Provided passage:

Figure 1.

Tau isoform composition. (A) Schematics of the six tau isoforms formed by alternative splicing of N-terminal exons (N1, N2, green-shaded) and of repeat domains (R1-R4, blue-shaded) within the microtubule binding region (MBD). The presence of none, one, or two N-terminal exons determines 0N, 1N, 2N tau isoform specificity, correspondingly; while the absence or presence of the R2 domain within the MBD generates 3R or 4R tau isoforms, respectively. Labeling at bottom is the exon number of the human microtubule associated protein tau gene, MAPT, that encodes for the corresponding domain above. Exons 6 and 8 are not expressed in the central nervous system. (B) Comparison of 2N4R tau amino acid sequences between rat (upper) and human (lower) showing 89% homology between the two species. Tau naming for each species found in Uniprot.org. The two N-terminal exons and four repeat domains are boxed within the sequences. Shown are epitopes for anti-tau antibodies (Abs) Tau-5 Ab (red bar) and AT8 Ab (green bar). To be recognized by the AT8 Ab, both S193 and T196 rat tau residues (S202 and T205 in humans) must be phosphorylated, denoted by green p’s. Additionally, two other phosphorylated tau residues, T172 rat/T181 human recognized by the AT270 Ab and T222 rat/T231 human recognized by the 1H6L6 Ab, are labelled as blue p’s. (C) Timeline of experiments involving the pilocarpine-induced rat model of chronic epilepsy. (D) Schematic of brain regions studied. Whole hippocampal formation encompassing CA1 and CA3 hippocampus, dentate gyrus (DG), subiculum (Sub), and entorhinal cortex (EC) is enclosed within the dashed red border. A region within the somatosensory cortex (SSC, dashed green boundary) served as control tissue outside the putative seizure onset zone within the hippocampus.

Task list:
1: What percentage of homology does the tau isoform caption report between rat and human 2N4R tau sequences?
2: Which anti-tau antibodies does the tau isoform caption name? List every one.

Provided data:
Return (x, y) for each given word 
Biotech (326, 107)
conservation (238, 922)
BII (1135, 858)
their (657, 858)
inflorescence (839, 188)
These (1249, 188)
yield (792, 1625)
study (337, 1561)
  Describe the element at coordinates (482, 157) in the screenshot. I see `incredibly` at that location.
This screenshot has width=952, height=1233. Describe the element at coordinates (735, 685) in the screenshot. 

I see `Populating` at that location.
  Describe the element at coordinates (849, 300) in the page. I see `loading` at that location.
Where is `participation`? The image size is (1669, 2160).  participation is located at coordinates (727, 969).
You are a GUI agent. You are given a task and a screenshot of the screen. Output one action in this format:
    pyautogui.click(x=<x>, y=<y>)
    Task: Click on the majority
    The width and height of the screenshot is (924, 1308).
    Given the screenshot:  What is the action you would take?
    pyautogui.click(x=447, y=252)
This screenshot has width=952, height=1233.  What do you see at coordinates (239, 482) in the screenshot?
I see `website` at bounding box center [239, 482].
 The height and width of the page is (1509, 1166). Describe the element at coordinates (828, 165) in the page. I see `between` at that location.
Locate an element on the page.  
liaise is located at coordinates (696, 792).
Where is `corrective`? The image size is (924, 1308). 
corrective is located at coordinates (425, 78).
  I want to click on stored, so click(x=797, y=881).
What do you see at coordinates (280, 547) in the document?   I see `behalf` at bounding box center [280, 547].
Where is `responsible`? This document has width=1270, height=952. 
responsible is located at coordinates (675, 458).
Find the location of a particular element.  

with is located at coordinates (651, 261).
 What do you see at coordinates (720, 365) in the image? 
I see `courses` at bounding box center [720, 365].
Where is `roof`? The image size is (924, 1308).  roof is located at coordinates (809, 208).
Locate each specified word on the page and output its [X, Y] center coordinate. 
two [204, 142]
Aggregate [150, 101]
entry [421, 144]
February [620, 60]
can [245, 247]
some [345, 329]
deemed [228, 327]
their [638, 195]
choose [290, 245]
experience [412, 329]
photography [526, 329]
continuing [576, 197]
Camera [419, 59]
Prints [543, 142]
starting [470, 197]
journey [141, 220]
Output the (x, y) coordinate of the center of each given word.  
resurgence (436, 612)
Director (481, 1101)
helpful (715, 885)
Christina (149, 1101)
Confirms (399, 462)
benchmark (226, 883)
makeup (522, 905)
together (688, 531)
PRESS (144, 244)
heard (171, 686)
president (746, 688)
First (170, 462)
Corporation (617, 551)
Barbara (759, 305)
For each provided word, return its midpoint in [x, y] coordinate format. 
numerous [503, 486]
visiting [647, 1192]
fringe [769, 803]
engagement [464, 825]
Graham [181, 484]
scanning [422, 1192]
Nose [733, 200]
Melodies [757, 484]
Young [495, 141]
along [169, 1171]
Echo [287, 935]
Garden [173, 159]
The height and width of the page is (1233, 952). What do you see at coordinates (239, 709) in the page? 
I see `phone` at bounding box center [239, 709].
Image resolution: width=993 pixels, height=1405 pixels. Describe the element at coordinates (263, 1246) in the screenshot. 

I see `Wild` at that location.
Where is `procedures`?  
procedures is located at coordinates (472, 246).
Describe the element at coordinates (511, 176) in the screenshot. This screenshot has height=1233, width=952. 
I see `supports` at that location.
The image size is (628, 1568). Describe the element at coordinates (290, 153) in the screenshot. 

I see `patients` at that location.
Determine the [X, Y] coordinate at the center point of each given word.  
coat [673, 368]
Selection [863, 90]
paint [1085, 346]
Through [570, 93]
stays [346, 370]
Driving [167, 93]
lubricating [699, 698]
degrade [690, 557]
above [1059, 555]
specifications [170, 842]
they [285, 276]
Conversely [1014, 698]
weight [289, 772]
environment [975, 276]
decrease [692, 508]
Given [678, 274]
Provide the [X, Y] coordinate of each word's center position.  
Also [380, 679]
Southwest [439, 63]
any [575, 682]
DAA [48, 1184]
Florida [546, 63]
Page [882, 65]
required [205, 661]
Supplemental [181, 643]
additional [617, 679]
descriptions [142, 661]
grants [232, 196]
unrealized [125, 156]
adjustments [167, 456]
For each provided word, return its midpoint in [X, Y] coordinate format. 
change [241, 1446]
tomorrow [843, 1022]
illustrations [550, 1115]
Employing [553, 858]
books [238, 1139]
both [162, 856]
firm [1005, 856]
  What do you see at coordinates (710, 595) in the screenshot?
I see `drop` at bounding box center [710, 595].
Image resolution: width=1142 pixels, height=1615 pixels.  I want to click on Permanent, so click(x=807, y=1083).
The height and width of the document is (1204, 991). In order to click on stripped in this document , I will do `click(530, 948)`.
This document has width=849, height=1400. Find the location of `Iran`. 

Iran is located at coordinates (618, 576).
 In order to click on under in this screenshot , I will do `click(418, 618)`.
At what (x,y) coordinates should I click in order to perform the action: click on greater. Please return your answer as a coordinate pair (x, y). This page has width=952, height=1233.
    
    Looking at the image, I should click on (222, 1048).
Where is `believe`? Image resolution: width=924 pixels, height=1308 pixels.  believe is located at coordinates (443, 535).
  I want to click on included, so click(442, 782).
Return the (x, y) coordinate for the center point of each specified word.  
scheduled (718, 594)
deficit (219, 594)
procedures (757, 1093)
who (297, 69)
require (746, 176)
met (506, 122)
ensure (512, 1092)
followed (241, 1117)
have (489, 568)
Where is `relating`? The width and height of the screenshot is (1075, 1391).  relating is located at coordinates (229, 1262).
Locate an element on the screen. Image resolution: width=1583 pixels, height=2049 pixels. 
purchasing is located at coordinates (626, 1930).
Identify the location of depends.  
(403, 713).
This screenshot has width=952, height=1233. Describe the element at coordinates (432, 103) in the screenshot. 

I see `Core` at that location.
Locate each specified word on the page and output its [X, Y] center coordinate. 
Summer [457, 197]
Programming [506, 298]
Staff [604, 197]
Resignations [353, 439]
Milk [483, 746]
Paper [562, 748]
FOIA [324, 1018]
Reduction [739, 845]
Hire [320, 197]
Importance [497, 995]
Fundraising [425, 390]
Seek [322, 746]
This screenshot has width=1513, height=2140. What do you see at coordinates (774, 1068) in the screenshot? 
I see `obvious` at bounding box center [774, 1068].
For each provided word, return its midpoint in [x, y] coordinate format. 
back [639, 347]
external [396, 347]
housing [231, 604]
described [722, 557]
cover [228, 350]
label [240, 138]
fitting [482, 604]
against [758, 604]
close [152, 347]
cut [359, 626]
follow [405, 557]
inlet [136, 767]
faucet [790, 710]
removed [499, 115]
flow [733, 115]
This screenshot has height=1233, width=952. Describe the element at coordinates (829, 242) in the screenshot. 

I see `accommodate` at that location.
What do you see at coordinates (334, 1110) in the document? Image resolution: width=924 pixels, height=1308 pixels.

Exercise answers:
1: 89%

2: Tau-5, AT8, AT270, 1H6L6